Segment Start: EXERCISE MATERIAL
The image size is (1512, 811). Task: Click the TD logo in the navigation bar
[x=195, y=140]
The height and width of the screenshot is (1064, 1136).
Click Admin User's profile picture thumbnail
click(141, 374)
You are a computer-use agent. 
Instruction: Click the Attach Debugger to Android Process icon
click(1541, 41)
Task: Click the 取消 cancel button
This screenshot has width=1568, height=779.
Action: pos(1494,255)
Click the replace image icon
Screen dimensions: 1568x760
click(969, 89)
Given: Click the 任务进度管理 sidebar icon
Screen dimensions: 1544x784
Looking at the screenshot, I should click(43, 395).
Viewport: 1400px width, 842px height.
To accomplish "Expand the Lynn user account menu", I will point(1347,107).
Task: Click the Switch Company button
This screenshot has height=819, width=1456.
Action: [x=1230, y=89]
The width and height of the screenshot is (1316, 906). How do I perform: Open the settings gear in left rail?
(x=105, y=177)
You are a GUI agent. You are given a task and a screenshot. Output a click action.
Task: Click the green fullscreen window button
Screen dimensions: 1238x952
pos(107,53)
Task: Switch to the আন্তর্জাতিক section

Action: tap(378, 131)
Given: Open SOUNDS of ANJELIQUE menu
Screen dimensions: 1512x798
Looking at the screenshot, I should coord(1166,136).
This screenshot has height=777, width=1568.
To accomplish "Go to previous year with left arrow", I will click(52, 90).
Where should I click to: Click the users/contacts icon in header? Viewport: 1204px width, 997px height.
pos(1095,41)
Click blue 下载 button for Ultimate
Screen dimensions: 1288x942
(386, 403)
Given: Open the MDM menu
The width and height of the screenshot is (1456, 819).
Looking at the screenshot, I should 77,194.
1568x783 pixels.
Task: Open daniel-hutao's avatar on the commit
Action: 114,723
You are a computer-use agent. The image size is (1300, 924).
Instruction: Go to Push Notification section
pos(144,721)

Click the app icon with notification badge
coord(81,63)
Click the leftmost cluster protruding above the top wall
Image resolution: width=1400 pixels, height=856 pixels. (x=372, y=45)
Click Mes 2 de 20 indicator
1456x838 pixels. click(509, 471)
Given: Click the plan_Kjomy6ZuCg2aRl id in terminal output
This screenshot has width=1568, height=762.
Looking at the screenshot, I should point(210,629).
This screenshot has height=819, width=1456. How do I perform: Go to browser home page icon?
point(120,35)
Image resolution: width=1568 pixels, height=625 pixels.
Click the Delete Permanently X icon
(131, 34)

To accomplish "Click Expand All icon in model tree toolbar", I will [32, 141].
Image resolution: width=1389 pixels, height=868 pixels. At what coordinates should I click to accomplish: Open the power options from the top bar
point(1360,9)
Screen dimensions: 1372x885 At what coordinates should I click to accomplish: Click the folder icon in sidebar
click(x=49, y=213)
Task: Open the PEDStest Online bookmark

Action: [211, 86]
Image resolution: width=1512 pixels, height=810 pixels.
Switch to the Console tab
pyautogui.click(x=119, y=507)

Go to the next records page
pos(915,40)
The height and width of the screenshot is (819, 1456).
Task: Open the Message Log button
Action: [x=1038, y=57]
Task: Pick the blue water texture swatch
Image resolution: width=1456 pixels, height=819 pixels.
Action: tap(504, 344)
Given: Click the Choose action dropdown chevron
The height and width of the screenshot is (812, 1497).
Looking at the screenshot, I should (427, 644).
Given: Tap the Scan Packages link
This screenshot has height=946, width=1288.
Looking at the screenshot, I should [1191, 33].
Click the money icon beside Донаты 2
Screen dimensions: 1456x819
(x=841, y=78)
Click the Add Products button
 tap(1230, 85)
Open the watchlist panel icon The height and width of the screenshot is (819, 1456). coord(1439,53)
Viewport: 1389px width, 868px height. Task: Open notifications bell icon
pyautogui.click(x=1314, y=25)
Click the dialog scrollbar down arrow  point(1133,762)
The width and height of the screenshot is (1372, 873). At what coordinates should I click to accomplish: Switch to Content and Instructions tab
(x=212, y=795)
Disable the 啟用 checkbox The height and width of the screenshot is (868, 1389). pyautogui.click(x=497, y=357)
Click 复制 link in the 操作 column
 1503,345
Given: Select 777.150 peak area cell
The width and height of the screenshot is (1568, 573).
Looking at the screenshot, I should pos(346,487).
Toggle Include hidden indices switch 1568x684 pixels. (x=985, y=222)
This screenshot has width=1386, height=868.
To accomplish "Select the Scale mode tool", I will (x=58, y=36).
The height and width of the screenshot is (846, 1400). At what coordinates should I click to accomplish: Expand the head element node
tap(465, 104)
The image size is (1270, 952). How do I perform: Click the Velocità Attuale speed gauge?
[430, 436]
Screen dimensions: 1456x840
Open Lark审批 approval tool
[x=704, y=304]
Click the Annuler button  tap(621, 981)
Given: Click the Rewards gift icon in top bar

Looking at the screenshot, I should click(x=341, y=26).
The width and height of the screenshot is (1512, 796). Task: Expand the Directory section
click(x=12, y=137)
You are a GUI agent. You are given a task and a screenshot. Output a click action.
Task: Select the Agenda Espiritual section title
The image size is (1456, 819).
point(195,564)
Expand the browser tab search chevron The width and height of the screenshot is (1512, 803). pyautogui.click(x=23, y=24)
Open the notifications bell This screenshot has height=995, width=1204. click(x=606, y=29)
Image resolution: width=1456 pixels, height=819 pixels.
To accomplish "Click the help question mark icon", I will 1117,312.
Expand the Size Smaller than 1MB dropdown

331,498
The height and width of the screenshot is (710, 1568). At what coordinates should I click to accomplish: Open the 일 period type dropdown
Segment End: EXERCISE MATERIAL
■ **TASK REQUIREMENTS**
Return every line of the records in which the word "chevron" is found.

■ **TASK RESULT**
Given: Click the Choose action dropdown chevron
Expand the browser tab search chevron The width and height of the screenshot is (1512, 803). pyautogui.click(x=23, y=24)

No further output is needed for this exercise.